**Activity**
Every line of the records counts; transcribe each one exactly.

Collected data
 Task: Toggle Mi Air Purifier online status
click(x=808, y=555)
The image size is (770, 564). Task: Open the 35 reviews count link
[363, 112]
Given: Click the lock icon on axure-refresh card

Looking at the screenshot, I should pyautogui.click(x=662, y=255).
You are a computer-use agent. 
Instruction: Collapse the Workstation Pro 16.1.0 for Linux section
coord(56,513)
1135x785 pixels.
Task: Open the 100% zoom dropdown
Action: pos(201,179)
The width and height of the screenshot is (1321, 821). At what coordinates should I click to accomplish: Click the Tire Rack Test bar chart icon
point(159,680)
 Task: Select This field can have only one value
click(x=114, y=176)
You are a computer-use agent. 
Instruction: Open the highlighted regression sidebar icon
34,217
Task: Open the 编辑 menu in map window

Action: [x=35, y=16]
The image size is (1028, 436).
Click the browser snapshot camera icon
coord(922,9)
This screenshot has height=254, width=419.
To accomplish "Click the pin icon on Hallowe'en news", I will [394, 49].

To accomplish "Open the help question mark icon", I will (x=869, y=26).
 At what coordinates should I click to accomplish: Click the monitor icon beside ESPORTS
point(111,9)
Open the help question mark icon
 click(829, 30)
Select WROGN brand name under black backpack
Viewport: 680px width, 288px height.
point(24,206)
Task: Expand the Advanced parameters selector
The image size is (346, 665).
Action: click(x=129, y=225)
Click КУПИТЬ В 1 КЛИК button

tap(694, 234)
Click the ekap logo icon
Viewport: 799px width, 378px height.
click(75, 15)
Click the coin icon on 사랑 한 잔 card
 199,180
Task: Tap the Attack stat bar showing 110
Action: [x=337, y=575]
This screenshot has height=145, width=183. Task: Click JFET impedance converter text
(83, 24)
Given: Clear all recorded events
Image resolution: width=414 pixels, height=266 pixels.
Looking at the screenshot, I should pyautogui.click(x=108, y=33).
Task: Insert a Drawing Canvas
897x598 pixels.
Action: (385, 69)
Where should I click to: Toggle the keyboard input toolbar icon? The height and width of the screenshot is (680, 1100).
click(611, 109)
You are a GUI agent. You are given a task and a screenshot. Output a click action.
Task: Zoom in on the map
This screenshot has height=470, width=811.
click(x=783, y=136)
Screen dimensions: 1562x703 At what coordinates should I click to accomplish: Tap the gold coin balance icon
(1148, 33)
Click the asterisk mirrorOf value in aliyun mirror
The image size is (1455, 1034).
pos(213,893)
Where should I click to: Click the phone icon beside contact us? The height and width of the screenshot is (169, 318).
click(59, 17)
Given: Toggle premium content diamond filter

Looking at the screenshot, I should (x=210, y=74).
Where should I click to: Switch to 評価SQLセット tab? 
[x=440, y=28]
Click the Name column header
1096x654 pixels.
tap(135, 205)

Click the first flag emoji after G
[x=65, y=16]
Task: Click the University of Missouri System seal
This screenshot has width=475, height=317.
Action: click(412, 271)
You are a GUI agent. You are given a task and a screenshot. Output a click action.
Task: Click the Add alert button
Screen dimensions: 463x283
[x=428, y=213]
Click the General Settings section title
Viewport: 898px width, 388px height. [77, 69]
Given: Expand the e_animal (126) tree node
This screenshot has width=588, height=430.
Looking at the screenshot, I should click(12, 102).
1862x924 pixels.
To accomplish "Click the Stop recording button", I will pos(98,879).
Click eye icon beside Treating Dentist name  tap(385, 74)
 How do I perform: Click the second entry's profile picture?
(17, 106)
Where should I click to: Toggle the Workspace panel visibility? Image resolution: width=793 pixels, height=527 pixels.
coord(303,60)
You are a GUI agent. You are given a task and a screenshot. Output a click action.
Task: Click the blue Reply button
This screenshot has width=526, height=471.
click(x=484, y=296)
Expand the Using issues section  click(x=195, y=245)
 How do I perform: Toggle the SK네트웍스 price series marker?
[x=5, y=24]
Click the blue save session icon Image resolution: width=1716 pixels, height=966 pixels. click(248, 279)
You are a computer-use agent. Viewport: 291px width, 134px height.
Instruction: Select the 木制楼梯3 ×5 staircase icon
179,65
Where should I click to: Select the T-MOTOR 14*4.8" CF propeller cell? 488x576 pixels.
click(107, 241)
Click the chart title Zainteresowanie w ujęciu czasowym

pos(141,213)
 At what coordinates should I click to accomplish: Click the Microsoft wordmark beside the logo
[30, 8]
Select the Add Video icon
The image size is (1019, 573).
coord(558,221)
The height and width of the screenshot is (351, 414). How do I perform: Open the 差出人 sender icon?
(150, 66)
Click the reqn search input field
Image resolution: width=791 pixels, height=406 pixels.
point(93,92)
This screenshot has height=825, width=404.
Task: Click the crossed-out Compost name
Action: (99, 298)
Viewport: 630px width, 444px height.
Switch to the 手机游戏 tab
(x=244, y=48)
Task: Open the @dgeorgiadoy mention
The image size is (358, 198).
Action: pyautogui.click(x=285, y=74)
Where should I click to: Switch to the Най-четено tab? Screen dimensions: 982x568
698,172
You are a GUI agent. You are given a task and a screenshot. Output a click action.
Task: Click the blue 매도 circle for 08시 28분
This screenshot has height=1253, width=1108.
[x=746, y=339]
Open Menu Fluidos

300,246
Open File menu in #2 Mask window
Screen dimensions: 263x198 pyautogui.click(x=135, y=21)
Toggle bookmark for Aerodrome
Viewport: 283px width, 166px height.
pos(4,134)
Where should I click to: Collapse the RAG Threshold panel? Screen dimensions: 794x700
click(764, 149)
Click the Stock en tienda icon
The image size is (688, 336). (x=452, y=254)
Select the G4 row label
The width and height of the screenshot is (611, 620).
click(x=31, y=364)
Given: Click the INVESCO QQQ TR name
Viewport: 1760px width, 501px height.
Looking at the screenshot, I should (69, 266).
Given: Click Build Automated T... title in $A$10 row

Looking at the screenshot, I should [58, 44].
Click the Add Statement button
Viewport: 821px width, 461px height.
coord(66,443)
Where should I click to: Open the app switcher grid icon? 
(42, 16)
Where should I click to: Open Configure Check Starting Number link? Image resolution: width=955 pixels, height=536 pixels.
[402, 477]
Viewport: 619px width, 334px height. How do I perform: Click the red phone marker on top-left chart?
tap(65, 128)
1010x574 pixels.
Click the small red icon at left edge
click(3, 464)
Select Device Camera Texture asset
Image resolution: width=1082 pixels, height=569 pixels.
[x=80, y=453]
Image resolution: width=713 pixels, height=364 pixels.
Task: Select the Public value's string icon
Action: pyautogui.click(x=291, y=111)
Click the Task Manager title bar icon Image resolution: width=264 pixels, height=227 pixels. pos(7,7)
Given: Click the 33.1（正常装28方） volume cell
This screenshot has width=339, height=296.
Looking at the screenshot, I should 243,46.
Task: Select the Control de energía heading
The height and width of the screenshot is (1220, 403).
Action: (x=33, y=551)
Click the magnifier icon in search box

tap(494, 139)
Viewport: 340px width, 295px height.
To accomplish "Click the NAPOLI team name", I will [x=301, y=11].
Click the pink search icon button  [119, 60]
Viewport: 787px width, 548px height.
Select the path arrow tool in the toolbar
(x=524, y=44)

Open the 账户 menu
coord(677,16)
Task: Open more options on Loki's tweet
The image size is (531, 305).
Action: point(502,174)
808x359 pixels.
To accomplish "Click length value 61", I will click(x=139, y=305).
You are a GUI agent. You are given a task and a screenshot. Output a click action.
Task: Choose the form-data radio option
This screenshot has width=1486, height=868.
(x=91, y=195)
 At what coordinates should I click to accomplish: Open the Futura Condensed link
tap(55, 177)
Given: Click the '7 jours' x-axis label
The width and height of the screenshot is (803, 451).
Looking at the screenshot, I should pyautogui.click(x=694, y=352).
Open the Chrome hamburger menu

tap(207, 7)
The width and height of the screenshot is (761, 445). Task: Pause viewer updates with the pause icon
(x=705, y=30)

**Solution**
 Task: Toggle Mi Air Purifier online status
click(x=808, y=555)
The image size is (770, 564). Task: Open the 35 reviews count link
[363, 112]
Given: Click the lock icon on axure-refresh card

Looking at the screenshot, I should pyautogui.click(x=662, y=255).
You are a computer-use agent. 
Instruction: Collapse the Workstation Pro 16.1.0 for Linux section
coord(56,513)
1135x785 pixels.
Task: Open the 100% zoom dropdown
Action: pos(201,179)
The width and height of the screenshot is (1321, 821). At what coordinates should I click to accomplish: Click the Tire Rack Test bar chart icon
point(159,680)
 Task: Select This field can have only one value
click(x=114, y=176)
You are a computer-use agent. 
Instruction: Open the highlighted regression sidebar icon
34,217
Task: Open the 编辑 menu in map window

Action: [x=35, y=16]
The image size is (1028, 436).
Click the browser snapshot camera icon
coord(922,9)
This screenshot has height=254, width=419.
To accomplish "Click the pin icon on Hallowe'en news", I will [394, 49].

To accomplish "Open the help question mark icon", I will (x=869, y=26).
 At what coordinates should I click to accomplish: Click the monitor icon beside ESPORTS
point(111,9)
Open the help question mark icon
 click(829, 30)
Select WROGN brand name under black backpack
Viewport: 680px width, 288px height.
point(24,206)
Task: Expand the Advanced parameters selector
The image size is (346, 665).
Action: click(x=129, y=225)
Click КУПИТЬ В 1 КЛИК button

tap(694, 234)
Click the ekap logo icon
Viewport: 799px width, 378px height.
click(75, 15)
Click the coin icon on 사랑 한 잔 card
 199,180
Task: Tap the Attack stat bar showing 110
Action: [x=337, y=575]
This screenshot has height=145, width=183. Task: Click JFET impedance converter text
(83, 24)
Given: Clear all recorded events
Image resolution: width=414 pixels, height=266 pixels.
Looking at the screenshot, I should pyautogui.click(x=108, y=33).
Task: Insert a Drawing Canvas
897x598 pixels.
Action: (385, 69)
Where should I click to: Toggle the keyboard input toolbar icon? The height and width of the screenshot is (680, 1100).
click(611, 109)
You are a GUI agent. You are given a task and a screenshot. Output a click action.
Task: Zoom in on the map
This screenshot has height=470, width=811.
click(x=783, y=136)
Screen dimensions: 1562x703 At what coordinates should I click to accomplish: Tap the gold coin balance icon
(1148, 33)
Click the asterisk mirrorOf value in aliyun mirror
The image size is (1455, 1034).
pos(213,893)
Where should I click to: Click the phone icon beside contact us? The height and width of the screenshot is (169, 318).
click(59, 17)
Given: Toggle premium content diamond filter

Looking at the screenshot, I should (x=210, y=74).
Where should I click to: Switch to 評価SQLセット tab? 
[x=440, y=28]
Click the Name column header
1096x654 pixels.
tap(135, 205)

Click the first flag emoji after G
[x=65, y=16]
Task: Click the University of Missouri System seal
This screenshot has width=475, height=317.
Action: click(412, 271)
You are a GUI agent. You are given a task and a screenshot. Output a click action.
Task: Click the Add alert button
Screen dimensions: 463x283
[x=428, y=213]
Click the General Settings section title
Viewport: 898px width, 388px height. [77, 69]
Given: Expand the e_animal (126) tree node
This screenshot has width=588, height=430.
Looking at the screenshot, I should click(12, 102).
1862x924 pixels.
To accomplish "Click the Stop recording button", I will pos(98,879).
Click eye icon beside Treating Dentist name  tap(385, 74)
 How do I perform: Click the second entry's profile picture?
(17, 106)
Where should I click to: Toggle the Workspace panel visibility? Image resolution: width=793 pixels, height=527 pixels.
coord(303,60)
You are a GUI agent. You are given a task and a screenshot. Output a click action.
Task: Click the blue Reply button
This screenshot has width=526, height=471.
click(x=484, y=296)
Expand the Using issues section  click(x=195, y=245)
 How do I perform: Toggle the SK네트웍스 price series marker?
[x=5, y=24]
Click the blue save session icon Image resolution: width=1716 pixels, height=966 pixels. click(248, 279)
You are a computer-use agent. Viewport: 291px width, 134px height.
Instruction: Select the 木制楼梯3 ×5 staircase icon
179,65
Where should I click to: Select the T-MOTOR 14*4.8" CF propeller cell? 488x576 pixels.
click(107, 241)
Click the chart title Zainteresowanie w ujęciu czasowym

pos(141,213)
 At what coordinates should I click to accomplish: Click the Microsoft wordmark beside the logo
[30, 8]
Select the Add Video icon
The image size is (1019, 573).
coord(558,221)
The height and width of the screenshot is (351, 414). How do I perform: Open the 差出人 sender icon?
(150, 66)
Click the reqn search input field
Image resolution: width=791 pixels, height=406 pixels.
point(93,92)
This screenshot has height=825, width=404.
Task: Click the crossed-out Compost name
Action: (99, 298)
Viewport: 630px width, 444px height.
Switch to the 手机游戏 tab
(x=244, y=48)
Task: Open the @dgeorgiadoy mention
The image size is (358, 198).
Action: pyautogui.click(x=285, y=74)
Where should I click to: Switch to the Най-четено tab? Screen dimensions: 982x568
698,172
You are a GUI agent. You are given a task and a screenshot. Output a click action.
Task: Click the blue 매도 circle for 08시 28분
This screenshot has height=1253, width=1108.
[x=746, y=339]
Open Menu Fluidos

300,246
Open File menu in #2 Mask window
Screen dimensions: 263x198 pyautogui.click(x=135, y=21)
Toggle bookmark for Aerodrome
Viewport: 283px width, 166px height.
pos(4,134)
Where should I click to: Collapse the RAG Threshold panel? Screen dimensions: 794x700
click(764, 149)
Click the Stock en tienda icon
The image size is (688, 336). (x=452, y=254)
Select the G4 row label
The width and height of the screenshot is (611, 620).
click(x=31, y=364)
Given: Click the INVESCO QQQ TR name
Viewport: 1760px width, 501px height.
Looking at the screenshot, I should (69, 266).
Given: Click Build Automated T... title in $A$10 row

Looking at the screenshot, I should [58, 44].
Click the Add Statement button
Viewport: 821px width, 461px height.
coord(66,443)
Where should I click to: Open the app switcher grid icon? 
(42, 16)
Where should I click to: Open Configure Check Starting Number link? Image resolution: width=955 pixels, height=536 pixels.
[402, 477]
Viewport: 619px width, 334px height. How do I perform: Click the red phone marker on top-left chart?
tap(65, 128)
1010x574 pixels.
Click the small red icon at left edge
click(3, 464)
Select Device Camera Texture asset
Image resolution: width=1082 pixels, height=569 pixels.
[x=80, y=453]
Image resolution: width=713 pixels, height=364 pixels.
Task: Select the Public value's string icon
Action: pyautogui.click(x=291, y=111)
Click the Task Manager title bar icon Image resolution: width=264 pixels, height=227 pixels. pos(7,7)
Given: Click the 33.1（正常装28方） volume cell
This screenshot has width=339, height=296.
Looking at the screenshot, I should 243,46.
Task: Select the Control de energía heading
The height and width of the screenshot is (1220, 403).
Action: (x=33, y=551)
Click the magnifier icon in search box

tap(494, 139)
Viewport: 340px width, 295px height.
To accomplish "Click the NAPOLI team name", I will [x=301, y=11].
Click the pink search icon button  [119, 60]
Viewport: 787px width, 548px height.
Select the path arrow tool in the toolbar
(x=524, y=44)

Open the 账户 menu
coord(677,16)
Task: Open more options on Loki's tweet
The image size is (531, 305).
Action: point(502,174)
808x359 pixels.
To accomplish "Click length value 61", I will click(x=139, y=305).
You are a GUI agent. You are given a task and a screenshot. Output a click action.
Task: Choose the form-data radio option
This screenshot has width=1486, height=868.
(x=91, y=195)
 At what coordinates should I click to accomplish: Open the Futura Condensed link
tap(55, 177)
Given: Click the '7 jours' x-axis label
The width and height of the screenshot is (803, 451).
Looking at the screenshot, I should pyautogui.click(x=694, y=352).
Open the Chrome hamburger menu

tap(207, 7)
The width and height of the screenshot is (761, 445). Task: Pause viewer updates with the pause icon
(x=705, y=30)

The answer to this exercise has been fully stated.